What the task requires.
In the records below, find each line holding the word "target" and copy it.

Given data.
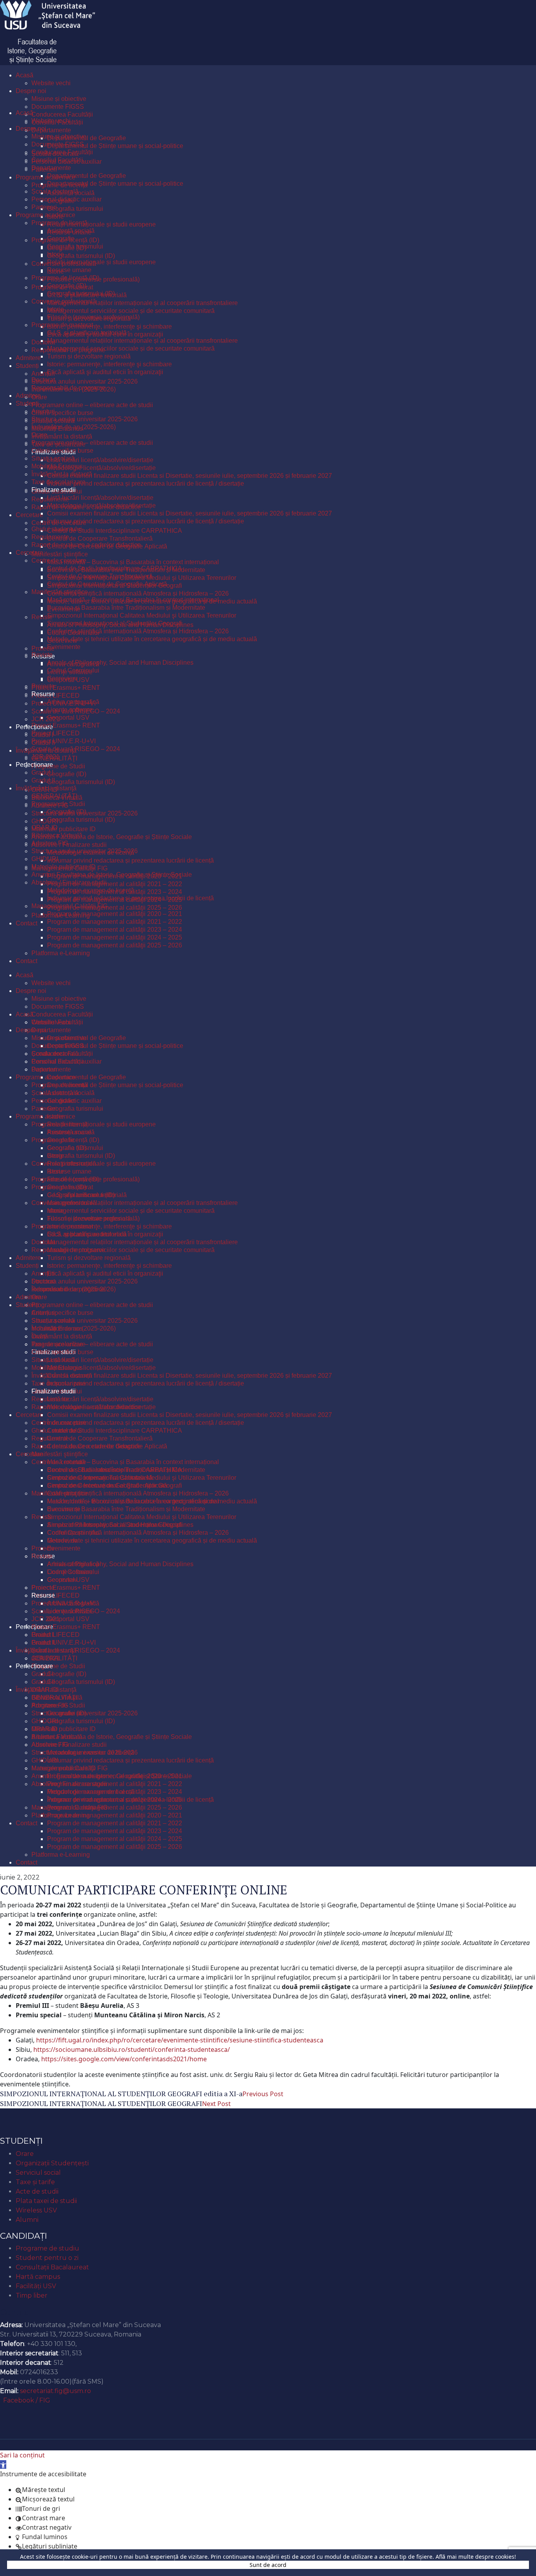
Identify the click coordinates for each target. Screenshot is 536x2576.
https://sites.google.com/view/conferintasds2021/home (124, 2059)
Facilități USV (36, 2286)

---

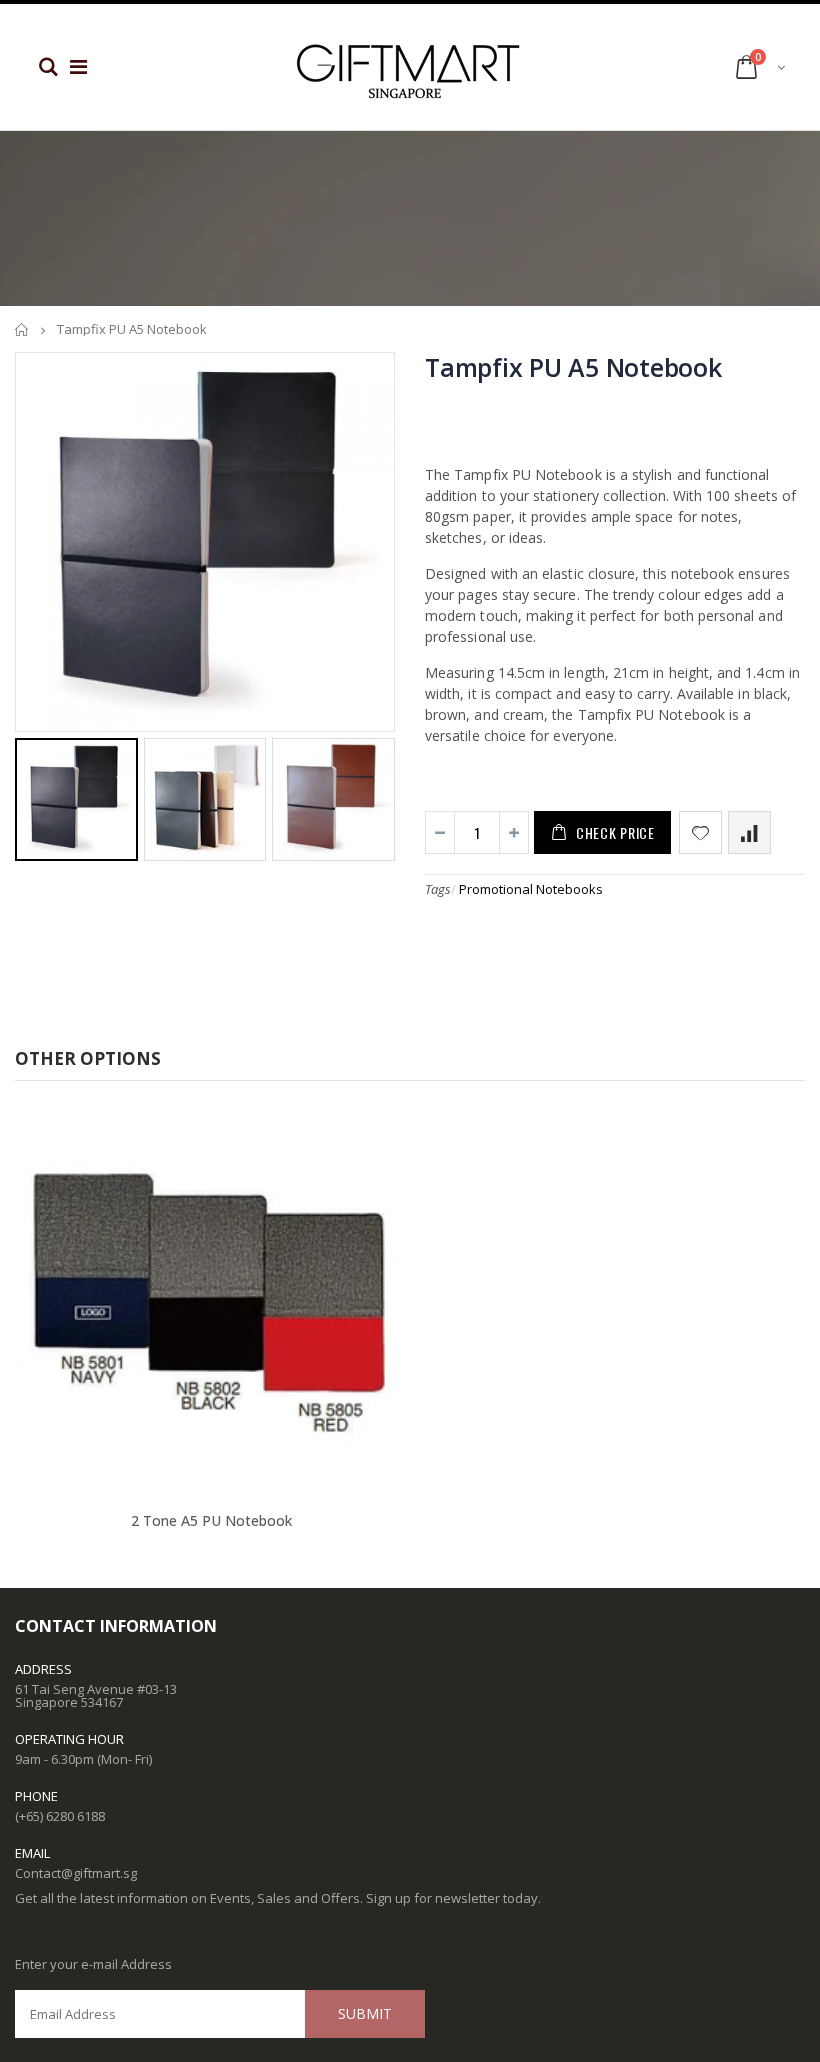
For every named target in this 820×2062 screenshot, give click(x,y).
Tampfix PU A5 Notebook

Answer to this task.
Identify the click coordinates for each target. Screenshot is 536x2576.
For every named target in this 820×2062 screenshot, give click(x,y).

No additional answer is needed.